◆ WHAT YOU WILL DO ◆
Reproduce all of the data, making sure that no line differs from the original.

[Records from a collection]
——

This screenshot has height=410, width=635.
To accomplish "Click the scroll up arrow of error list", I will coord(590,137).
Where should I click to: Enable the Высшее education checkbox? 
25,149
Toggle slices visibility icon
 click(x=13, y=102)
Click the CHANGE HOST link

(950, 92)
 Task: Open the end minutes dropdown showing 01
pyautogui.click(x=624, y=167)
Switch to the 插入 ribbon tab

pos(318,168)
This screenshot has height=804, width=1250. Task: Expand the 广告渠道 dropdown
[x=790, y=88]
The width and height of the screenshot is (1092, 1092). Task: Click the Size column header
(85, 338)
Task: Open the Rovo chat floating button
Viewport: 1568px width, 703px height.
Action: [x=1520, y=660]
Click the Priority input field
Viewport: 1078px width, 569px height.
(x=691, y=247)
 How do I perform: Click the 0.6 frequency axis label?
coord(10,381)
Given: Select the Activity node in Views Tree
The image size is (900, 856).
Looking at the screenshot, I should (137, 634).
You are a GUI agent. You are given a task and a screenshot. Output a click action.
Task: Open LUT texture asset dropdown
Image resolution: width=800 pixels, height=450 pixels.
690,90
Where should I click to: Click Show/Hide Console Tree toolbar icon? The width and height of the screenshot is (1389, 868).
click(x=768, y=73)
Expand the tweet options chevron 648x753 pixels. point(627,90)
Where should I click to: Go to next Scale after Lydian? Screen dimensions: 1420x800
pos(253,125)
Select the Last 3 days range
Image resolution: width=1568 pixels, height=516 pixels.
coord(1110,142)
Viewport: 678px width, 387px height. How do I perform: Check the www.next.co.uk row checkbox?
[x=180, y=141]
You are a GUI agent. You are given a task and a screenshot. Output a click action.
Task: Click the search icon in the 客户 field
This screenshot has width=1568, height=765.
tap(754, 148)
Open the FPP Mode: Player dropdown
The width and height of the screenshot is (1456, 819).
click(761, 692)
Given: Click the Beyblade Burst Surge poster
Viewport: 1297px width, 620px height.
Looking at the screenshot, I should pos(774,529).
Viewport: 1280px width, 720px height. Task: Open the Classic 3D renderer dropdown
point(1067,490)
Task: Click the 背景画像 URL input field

——

◆ EXERCISE RESULT ◆
This screenshot has height=410, width=635.
To accomplish "Click the scroll up arrow of error list", I will coord(590,137).
Where should I click to: Enable the Высшее education checkbox? 
25,149
Toggle slices visibility icon
 click(x=13, y=102)
Click the CHANGE HOST link

(950, 92)
 Task: Open the end minutes dropdown showing 01
pyautogui.click(x=624, y=167)
Switch to the 插入 ribbon tab

pos(318,168)
This screenshot has height=804, width=1250. Task: Expand the 广告渠道 dropdown
[x=790, y=88]
The width and height of the screenshot is (1092, 1092). Task: Click the Size column header
(85, 338)
Task: Open the Rovo chat floating button
Viewport: 1568px width, 703px height.
Action: [x=1520, y=660]
Click the Priority input field
Viewport: 1078px width, 569px height.
(x=691, y=247)
 How do I perform: Click the 0.6 frequency axis label?
coord(10,381)
Given: Select the Activity node in Views Tree
The image size is (900, 856).
Looking at the screenshot, I should (137, 634).
You are a GUI agent. You are given a task and a screenshot. Output a click action.
Task: Open LUT texture asset dropdown
Image resolution: width=800 pixels, height=450 pixels.
690,90
Where should I click to: Click Show/Hide Console Tree toolbar icon? The width and height of the screenshot is (1389, 868).
click(x=768, y=73)
Expand the tweet options chevron 648x753 pixels. point(627,90)
Where should I click to: Go to next Scale after Lydian? Screen dimensions: 1420x800
pos(253,125)
Select the Last 3 days range
Image resolution: width=1568 pixels, height=516 pixels.
coord(1110,142)
Viewport: 678px width, 387px height. How do I perform: Check the www.next.co.uk row checkbox?
[x=180, y=141]
You are a GUI agent. You are given a task and a screenshot. Output a click action.
Task: Click the search icon in the 客户 field
This screenshot has width=1568, height=765.
tap(754, 148)
Open the FPP Mode: Player dropdown
The width and height of the screenshot is (1456, 819).
click(761, 692)
Given: Click the Beyblade Burst Surge poster
Viewport: 1297px width, 620px height.
Looking at the screenshot, I should pos(774,529).
Viewport: 1280px width, 720px height. Task: Open the Classic 3D renderer dropdown
point(1067,490)
Task: Click the 背景画像 URL input field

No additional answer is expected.